Denise Albani, 30 anos, cuida do filho Everton, de três anos, na cabine do caminhão, no pátio de estacionamento na BR-386, em Nova Santa Rita, na Grande Porto Alegre/RS. Ela espera o marido, o carreteiro Edvandro Albani (28) que tenta acertar o valor de um frete de fertilizantes. “Frete tem, o problema é o valor que eles querem pagar”, explica. Os dois estão planejando antecipar as viagens para alguns dias de folga, no Natal, quando sempre procuram ficar com os familiares em São João da Urtiga, também na região metropolitana. “Mas como a coisa está feia, talvez este ano não dê para ficarmos juntos, e eu não posso ir com ele sempre”, justifica. “Se não der, paciência, ele precisa trabalhar, vamos sentir falta”.
No caminhão ao lado, Renata de Barros, 23 anos, também espera pelo marido, o carreteiro Sidnei Noskoski, 41, que também está à procura de carga. Ainda não sabe como vai ser o Natal, se em casa ou na estrada. “Mas se ele estiver viajando nós vamos entender e rezar por ele, para que tudo dê certo e sermos felizes”.
Lourenço Martinelli, 53 anos, 25 de estrada, mora com os pais – Alfredo e Maria – em Sertanópolis, região de Londrina/PR. Ele dirige um Volvo que transporta cargas excedentes em peso e tamanho, numa carreta com 30 metros de comprimento e utilizando 80 pneus. Um trabalho complicado, afirma. Mas, na época do Natal gosta de ficar em casa, sossegado. As pessoas da cidade enfeitam as casas e ruas e tudo fica muito bonito. “E a irmã, Cleusa, cuida de tudo, de todos os detalhes para que a data seja comemorada com tranqüilidade com os pais, que já estão com certa idade”. A família de Lourenço é católica; ele é evangélico. Mas a festa e a devoção são as mesmas.

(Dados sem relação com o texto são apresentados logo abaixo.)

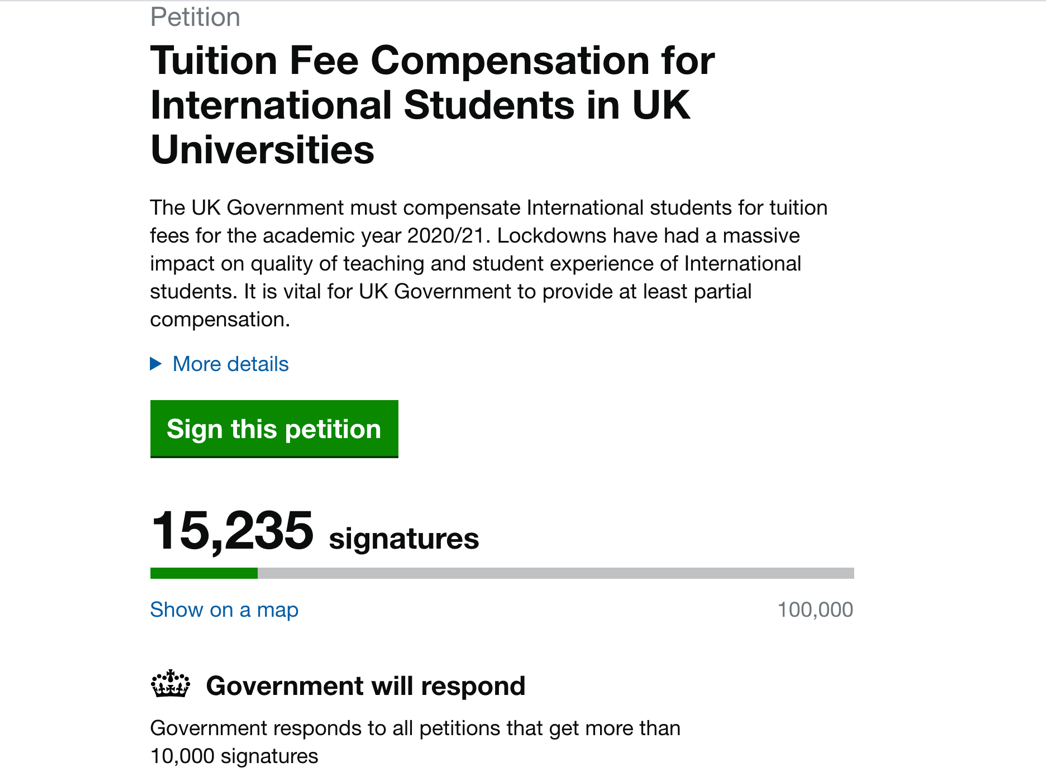Open the Show on a map link

pos(223,610)
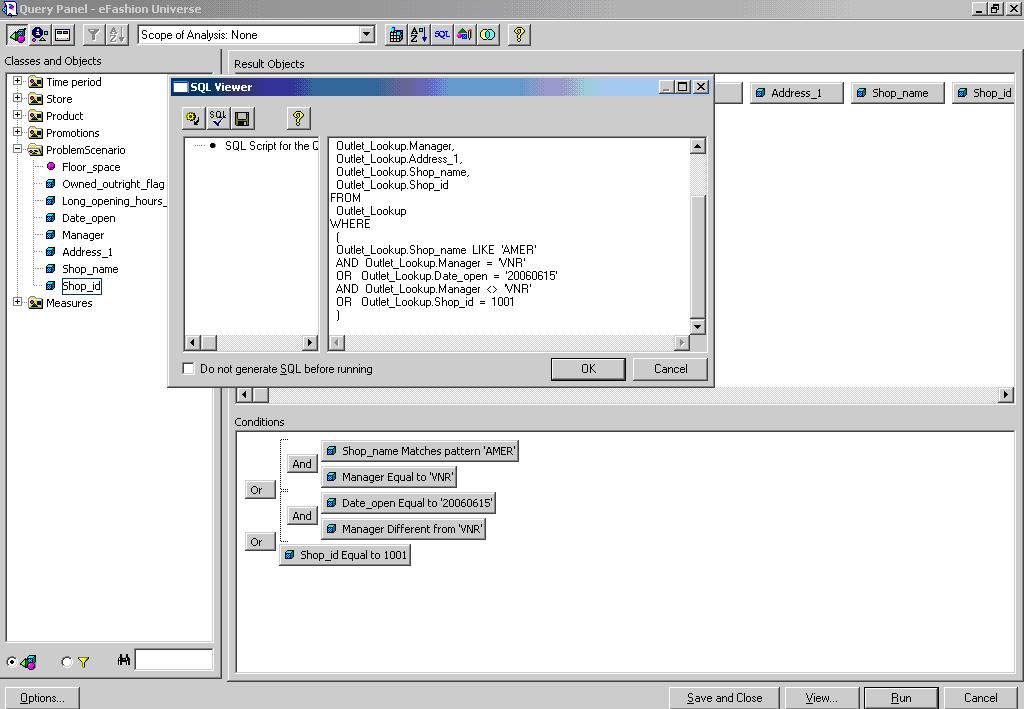Viewport: 1024px width, 709px height.
Task: Select the predefined filters radio button
Action: pos(67,662)

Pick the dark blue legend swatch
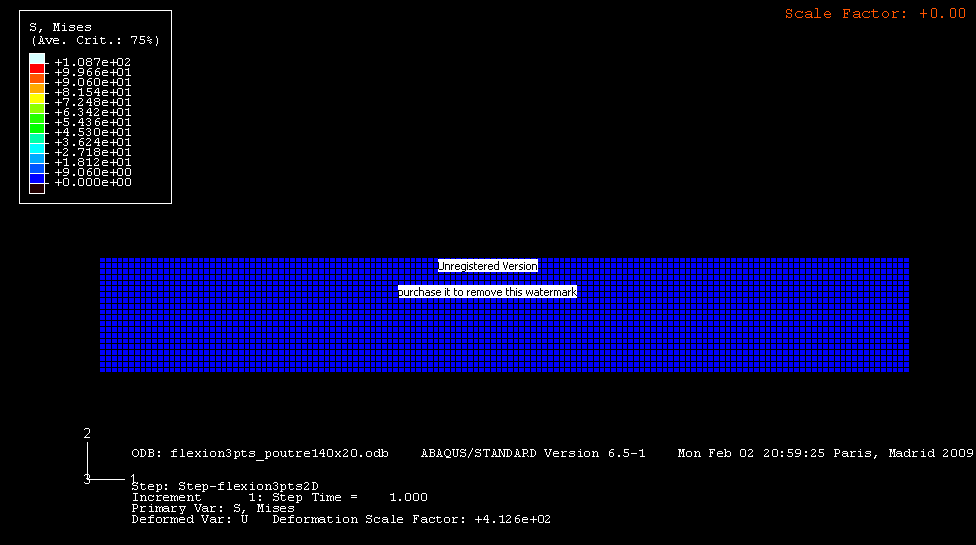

Apesar de muitos carreteiros continuarem trabalhando, são poucos os que ficam nos pátios de estacionamento, explica Rosélio Buffon, um dos donos do Posto Buffon, na BR-386, em Canoas/RS. O pátio, com capacidade para cerca de 400 caminhões fica praticamente limpo. A venda de combustíveis cai em 90% , o restaurante fica fechado e o número de funcionários também fica reduzido em 50%. Mesmo assim o esquema de segurança no pátio e nas instalações do posto continua rigoroso, segundo ele. Rosélio Buffon e quatro irmãos são donos de 23 postos de combustíveis no Rio Grande do Sul e um em Joinville/SC. Eles nunca pensaram em fazer algum tipo de festa ou comemoração para os carreteiros nesse dia. “Tudo pára, e mesmo o carreteiro que está longe de casa, dá um jeito de ficar com os amigos”.